**Activity list**
• a. In the text about the DASA project, how much of the company is owned by its CEO?
• b. Pick up the text about the DASA project after its last sentence and continue it for a paragraph or two.

Phase 1 only represents 20% of DASA’s total resource. Concentrations >750ppm are usually considered ore, and Dasa has ~147.9M lbs above 1200 ppm at average 4483 ppm. Management found that grades were consistent across Dasa and NPV of whole project is likely 5x of Phase 1, with total mine life 50 years.
Financing:
A fear is that significant dilution will be needed to fund DASA’s $208M capex.
Management is aligned (management+board ~15% ownership, CEO 7.6% - highest in industry) and is trying to debt finance the project. GA just formed a financing syndicate of North American financial institutions including Canada’s Export Development Contract which unilaterally signed a letter of interest to provide up to $75M in project financing at typical greenfield mining rates. GA just received a letter of intent from a US utility for 2.1M lbs over 6 years starting 2025, with revenue potential over $110M. These and upcoming contracts will help underwrite debt financing. Exercise of 2.85M warrants with exercise price below $3 will bring in C$8.5M with slight dilution. It is likely Phase 1 will be financed by zinc operations, current warrants and debt only.

**Provided records**

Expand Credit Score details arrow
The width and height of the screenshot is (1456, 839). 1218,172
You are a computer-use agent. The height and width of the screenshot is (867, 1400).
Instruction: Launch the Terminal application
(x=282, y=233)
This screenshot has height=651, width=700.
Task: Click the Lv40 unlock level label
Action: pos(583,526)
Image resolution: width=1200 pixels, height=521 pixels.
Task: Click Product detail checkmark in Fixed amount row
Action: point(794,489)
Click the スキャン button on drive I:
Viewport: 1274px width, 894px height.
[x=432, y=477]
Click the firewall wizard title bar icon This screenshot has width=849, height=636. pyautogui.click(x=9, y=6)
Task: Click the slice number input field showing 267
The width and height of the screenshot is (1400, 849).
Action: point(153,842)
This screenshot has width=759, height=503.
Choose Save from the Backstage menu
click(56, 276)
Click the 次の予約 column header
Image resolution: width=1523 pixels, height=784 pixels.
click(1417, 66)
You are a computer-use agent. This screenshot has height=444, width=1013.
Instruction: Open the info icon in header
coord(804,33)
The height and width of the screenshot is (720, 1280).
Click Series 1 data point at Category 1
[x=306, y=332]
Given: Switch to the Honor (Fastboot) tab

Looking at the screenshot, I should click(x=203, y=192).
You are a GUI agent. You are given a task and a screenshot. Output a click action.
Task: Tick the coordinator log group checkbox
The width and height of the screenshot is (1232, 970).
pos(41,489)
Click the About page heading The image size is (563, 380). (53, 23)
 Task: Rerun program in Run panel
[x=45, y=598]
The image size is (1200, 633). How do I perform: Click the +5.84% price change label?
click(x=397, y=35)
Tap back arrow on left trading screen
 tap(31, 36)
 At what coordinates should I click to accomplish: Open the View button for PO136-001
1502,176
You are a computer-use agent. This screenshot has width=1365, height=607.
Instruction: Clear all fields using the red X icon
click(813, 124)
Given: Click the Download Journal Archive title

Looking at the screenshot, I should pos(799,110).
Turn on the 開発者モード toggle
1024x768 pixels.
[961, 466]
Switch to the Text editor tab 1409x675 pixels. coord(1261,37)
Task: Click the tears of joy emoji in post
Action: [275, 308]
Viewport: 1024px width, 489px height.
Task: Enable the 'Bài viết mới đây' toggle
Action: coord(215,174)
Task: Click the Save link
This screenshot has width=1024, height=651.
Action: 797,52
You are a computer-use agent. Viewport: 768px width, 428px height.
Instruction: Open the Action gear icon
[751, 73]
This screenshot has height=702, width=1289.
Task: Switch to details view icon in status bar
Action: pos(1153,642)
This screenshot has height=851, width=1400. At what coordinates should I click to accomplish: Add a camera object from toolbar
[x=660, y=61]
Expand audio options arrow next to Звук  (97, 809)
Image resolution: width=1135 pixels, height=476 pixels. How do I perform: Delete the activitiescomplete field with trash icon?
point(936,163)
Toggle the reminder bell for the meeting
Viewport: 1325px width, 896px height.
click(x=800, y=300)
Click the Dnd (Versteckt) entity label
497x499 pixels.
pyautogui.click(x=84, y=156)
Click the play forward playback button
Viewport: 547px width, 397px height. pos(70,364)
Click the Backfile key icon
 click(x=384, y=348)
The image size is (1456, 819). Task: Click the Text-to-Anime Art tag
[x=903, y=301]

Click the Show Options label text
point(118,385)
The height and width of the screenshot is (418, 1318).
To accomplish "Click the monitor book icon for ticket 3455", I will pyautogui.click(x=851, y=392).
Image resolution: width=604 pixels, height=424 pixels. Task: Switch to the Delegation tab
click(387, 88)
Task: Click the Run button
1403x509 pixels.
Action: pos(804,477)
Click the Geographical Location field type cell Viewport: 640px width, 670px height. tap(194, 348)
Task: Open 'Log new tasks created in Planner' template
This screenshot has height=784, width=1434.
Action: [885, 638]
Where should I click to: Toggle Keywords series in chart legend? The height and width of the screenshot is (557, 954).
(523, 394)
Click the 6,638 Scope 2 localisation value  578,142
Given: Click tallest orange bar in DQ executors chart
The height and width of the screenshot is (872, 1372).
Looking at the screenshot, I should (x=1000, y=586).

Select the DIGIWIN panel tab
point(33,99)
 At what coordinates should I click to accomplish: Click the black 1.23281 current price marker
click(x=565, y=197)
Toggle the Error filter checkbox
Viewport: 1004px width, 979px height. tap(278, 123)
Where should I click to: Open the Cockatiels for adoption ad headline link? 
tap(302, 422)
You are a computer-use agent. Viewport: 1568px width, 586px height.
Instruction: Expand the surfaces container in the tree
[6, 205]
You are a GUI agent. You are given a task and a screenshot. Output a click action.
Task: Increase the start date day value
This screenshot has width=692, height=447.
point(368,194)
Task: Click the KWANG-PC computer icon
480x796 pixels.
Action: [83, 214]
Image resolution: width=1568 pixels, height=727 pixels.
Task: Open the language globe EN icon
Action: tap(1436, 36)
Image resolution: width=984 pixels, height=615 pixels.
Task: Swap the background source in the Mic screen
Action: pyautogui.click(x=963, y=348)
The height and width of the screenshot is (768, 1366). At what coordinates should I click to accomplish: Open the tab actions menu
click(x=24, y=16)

**Solved tasks**
• a. 7.6%

• b.
Risks:
- Jurisdiction risk: Niger looks dangerous. But in fact, they are a top tier jurisdiction, being the world’s 5th largest uranium producer, with 50 years of uranium mining history. It has infrastructure, excess milling capacity and trained workforce from depleted mines (e.g. Akouta mine). The mine is deep in the desert, surrounded by NATO bases, and uranium can only be sold to utilities, making it an unattractive target. China is looking to acquire uranium mines, and Niger is a prime location vs hostile western jurisdictions. Finally, all jurisdictions are risky (e.g. permitting is much harder in the west due to NIMBY).
- Incorporation of Niger mining company. To start mining, a Niger entity has to be incorporated. The government can purchase (not seize) up to 40% (currently 10%) of the asset. However, in Aug 2021, the Niger mines minister issued a formal letter stating it would not seek to acquire beyond 10%. Doing so would greatly damage Niger’s reputation as a mining jurisdiction, built up over 50 years.
- Cost inflation: Will raise the entire cost curve and can be passed on to utilities.
- Currency risk: Operations are completely in USD.
- Operational risk: Possible but management is skilled and Niger has expertise and infrastructure.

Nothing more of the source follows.